There are many other cases of companies being sued for deceptive advertising. In March 2016, the FTC sued Volkswagen, a German automobile manufacturer, for representing its diesel cars as low-emission, environmentally friendly cars (Heilpern, 2016). Volkswagen sold over 550,000 units based on this false claim. In 2008, Dannon, a French food company, falsely claimed in its ad that its Activia yoghurt brand contained special bacterial ingredients, causing the brand to fetch higher prices than rival products. Red Bull, a company that produces energy drinks, was also the subject of a 2014 lawsuit for claiming its caffeinated drink improved consumers' reaction and concentration speed. In 2013, Tesco, a UK retailer, was caught up in a scandal that involved retailing beef contaminated with horse meat. The revelations caused the retailer to run a misleading campaign, falsely implying that the entire meat industry had contributed to the meat fiasco. Coca Cola has also faced allegations of representing its sweetened drinks as healthy while, as per claimants and evidence, the drinks pose health risks to consumers, such as obesity and diabetes. Other major companies that have been accused of deceptive marketing include Kellogg, Wal-Mart, Procter and Gamble, Hyundai, KIA, Taco Bell, and L'Oreal (Heilpern, 2016).

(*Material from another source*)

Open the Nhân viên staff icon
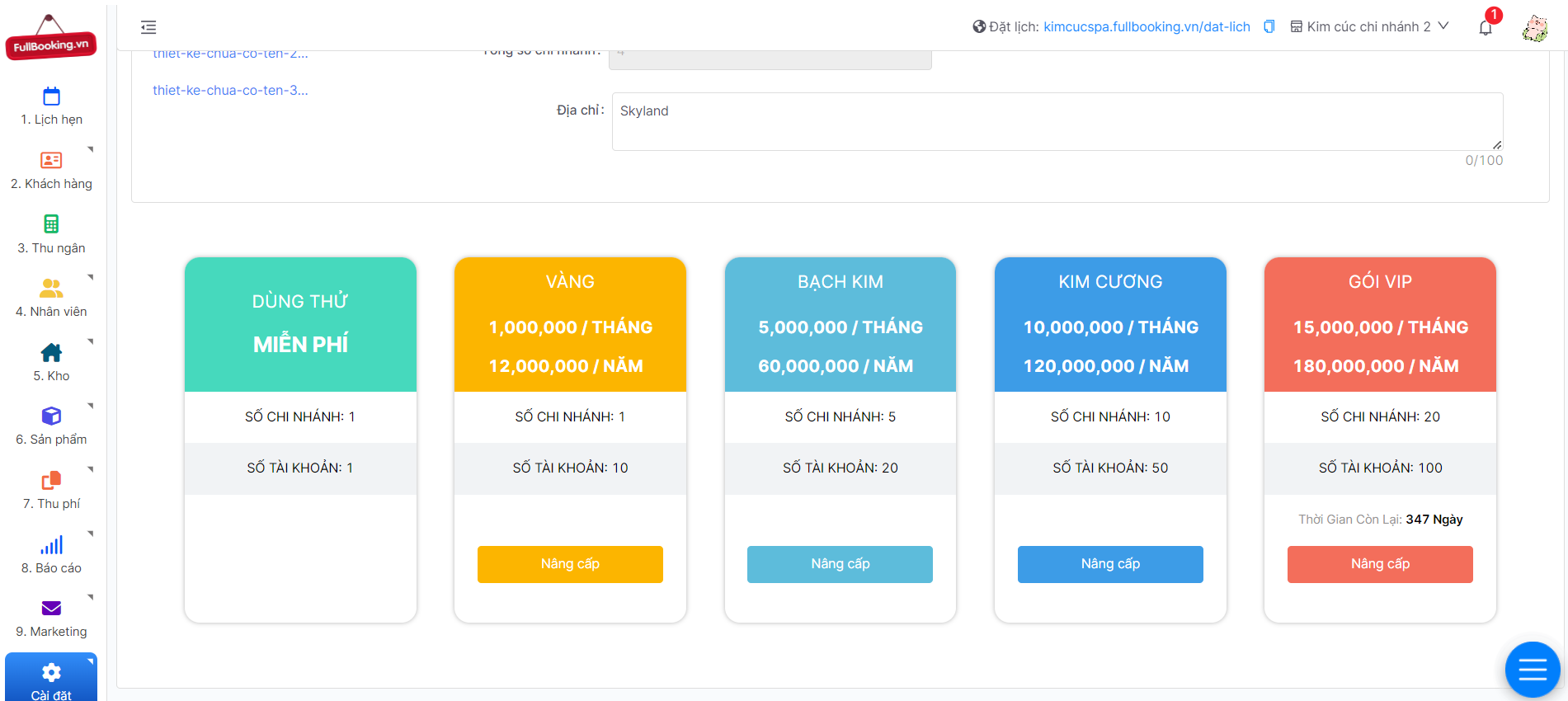The image size is (1568, 701). [51, 288]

Deceptive marketing can be costly to an organization. In addition to expensive litigations, deceptive marketing can immensely damage the trust and confidence consumers have in an organization or brand. For the above case of Dannon, for instance, the lawsuit ended in a $45 million settlement. Red Bull also paid $13 million, while Tesco lost approximately $432 million in market value in the wake of the horse meat scandal (Heilpern, 2016). These few examples indicate the severe implications deceptive marketing can have on organizations. Paying millions of dollars in fines may be a little pinch for most large firms given their immense financial power. Nonetheless, the possible damage and loss of reputation is a far greater concern for business organizations (Ferrell & Hartline, 2014). Building a good name takes time. It takes years of effort and investment. The reputation, however, can go down the drain in a matter of days or weeks. This can be likened to a building. Though it often takes several months or years to put up a skyscraper, it takes just a single storm to bring down the skyscraper. The same is true for the reputation of an organization.
Loss of reputation means possible loss of customers and key stakeholders. For instance, if customers discover a company was deceptive, they may cease being customers, and shift their loyalty to another company. For a business organization, the loss of customers can have severe consequences on its top line and bottom line results. In addition to customers, a business may lose critical stakeholders such as suppliers as some stakeholders may not want to be associated with an organization caught up in cases of deceptive marketing. In essence, deceptive marketing may have serious implications on an organization, hence the need for organizations to ensure their marketing practices constantly adhere to the relevant ethical and legal guidelines.